Предложенный текст
------------

Ещё на очереди восстановление минарета. Его разрушили в 1939-м. Раньше с минарета муэдзин возвещал о начале молитвы пять раз в день. А все жители, жившие вокруг, совершали молитвы. Сейчас во многих мечетях призывы муэдзинов заменили сообщения из колонки, установленной на минарете. Но мы на улицу редко вещаем. В основном внутри. Вокруг мечети ведь не только мусульмане живут, стараемся беречь покой жителей округи.

— Мечеть будет закрыта на время ремонта?

— В цокольном этаже будем молиться. Надо сказать, что мечеть практически всегда действовала. Её закрывали лишь на несколько лет, в 1939 году. А после войны открыли. Здесь был клуб ДОСААФ. Долгое время наравне с верующими здание делили советские организации. Здесь, к примеру, находился цех швейной фабрики. А в цокольном этаже вовсе располагались коммунальные квартиры и там жили люди. И только в восьмидесятых мечеть была отдана мусульманской общине.

На её территории было двухэтажное деревянное здание. Раньше было медресе. Часть здания сгорела в 80-е годы, теперь восстанавливаем. Занятия ведём прямо в молельном зале: видите, стульчики, доска, здесь ребята учатся. Приходят около десятка мальчиков. Приходят и пожилые, в основном женщины. Учатся молитвы читать.

— Вы строите медресе на пожертвования прихожан?

— Да. Правда, теперь строим из кирпича. У здания будет много назначений. Здесь люди будут совершать омовение. Одна комната будет ритуальным залом. А в верхнем этаже сделаем административное помещение, там же будут проходить занятия. А мечеть будет только для молитвы.

По праздникам (у нас два праздника — Курбан-Байрам и Ураза-Байрам) к нам много людей приходит. Мечеть всех уже и не вмещает. Люди стоят на улице.

В пятницу у нас тоже молельные залы заполняются, люди молятся и в цокольном этаже. Если дойдёт до того, что и цокольный этаж переполнится, будем просить место для второй мечети. Пятничная молитва у нас общая. Прихожане собираются со всех концов города. Сейчас намного больше стало приходить людей, чем 10 лет назад. Тогда мы умещались все в маленьком зале.

— Интерес к религии увеличился или дело только в мигрантах с Кавказа и Средней Азии, которых становится всё больше?

— Так чётко нельзя ответить. Конечно, у нас много приезжих. Часто бывает, девушка познакомится с парнем мусульманином и вслед за ним приходит в мечеть. Но среди прихожан, скажем, есть священник лютеранской церкви, который принял ислам. В основном у нас прихожане молодые. Я знаю, что и в других конфессиях также. Хорошо, что они находят время пообщаться с богом. Когда я впервые пришёл в мечеть, здесь молились главным образом люди в возрасте.

— А когда это было?

— Это был 1994 год. Тогда умер мой отец. И в тот момент произошла перемена в моей жизни. Мне было уже 35 лет.

Когда я первый раз пришёл в мечеть, здесь всё было по-другому. Двери обиты дермантином, холодный коридор. Мне навстречу вышел почтенный человек. Он меня спросил, какой я национальности. Я говорю, татарин. И тогда он сказал, что в мечети служит пожилой человек, надо готовить молодых на смену.

— Вы родились в религиозной семье?

------------

Строки данных
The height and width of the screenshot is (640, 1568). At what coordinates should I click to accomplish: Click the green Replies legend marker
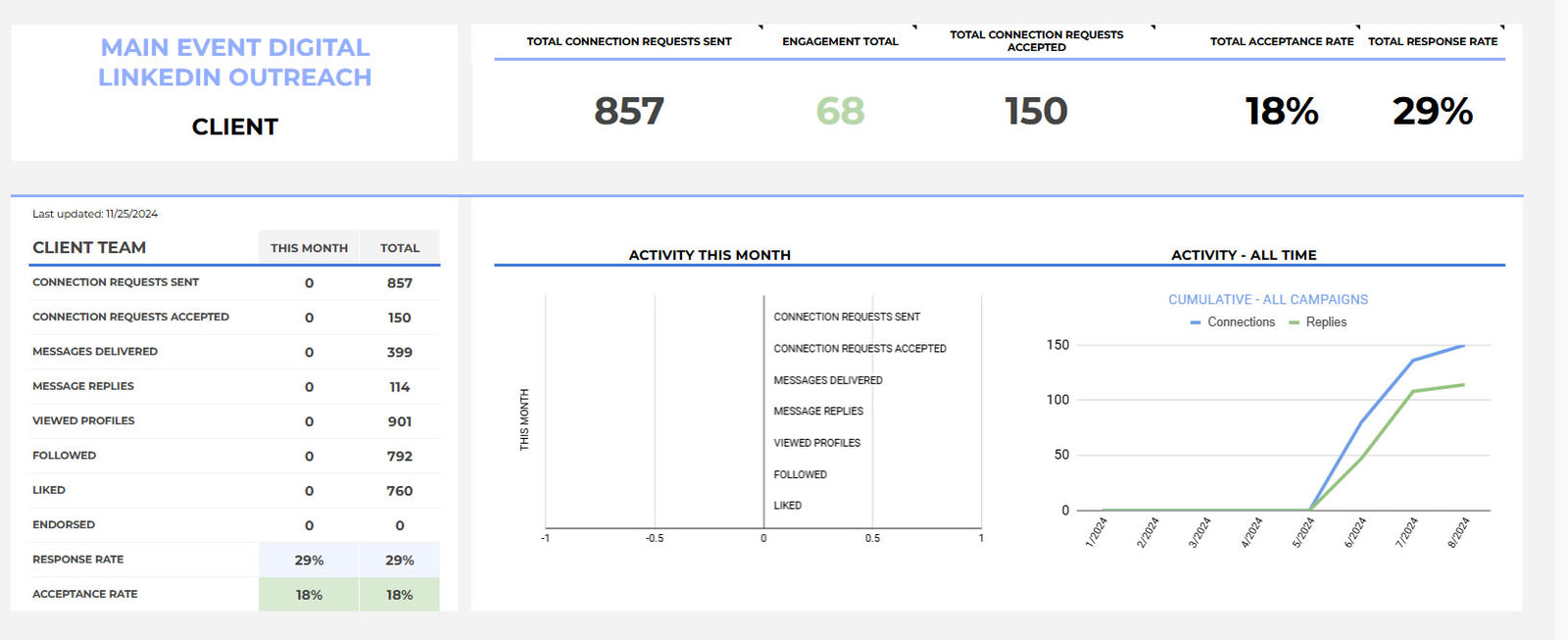[1294, 322]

------------

Задание
Продолжите интервью о мечети и её восстановлении, начав сразу после последней реплики.

Ответ к заданию
— Родители были верующими людьми. У нас большая семья, я был последний в семье, девятый. Жили мы в посёлке Касьяновка в Черемхове. 10 классов там окончил. И отец, и мать уже умерли и похоронены в Черемховском районе на мусульманском кладбище. Помню, между собой они разговаривали на татарском языке и нас приучали. Родители — из раскулаченных. Их отправили в Сибирь из Башкирии в начале тридцатых. Когда реабилитировали, они уже не захотели вернуться. Хотя четверо сестёр впоследствии уехали в Башкирию. Но моя родина здесь.

У нас в посёлке было около пятидесяти татарских и башкирских семей. Пожилые люди собирались вместе и молились. Вы, наверно, знаете, мусульмане пять раз в день молятся. А в Рамазан раздавались пожертвования бедным. Курбан — это жертвоприношение. Надо было купить животное и мясом поделиться с бедными. Это всё у нас в семье выполнялось.

— Вы пришли в ислам под влиянием родителей?

— Родители никогда не принуждали нас, детей, к религии. Кроме меня, никто из моих братьев и сестёр не посещает мечеть, но, думаю, в душе они верят.

Мне кажется, что дело не только в родителях. Я всегда увлекался языками. В школе — английским. Потом появился интерес к арабскому. Сначала я занимался самостоятельно, в библиотеке. После узнал, что татарско-башкирский центр открыл курсы арабского языка. Преподавателями были студенты мединститута из Судана и Мавритании. Занятия проходили раз в неделю. Но на занятия ходили в основном пожилые люди.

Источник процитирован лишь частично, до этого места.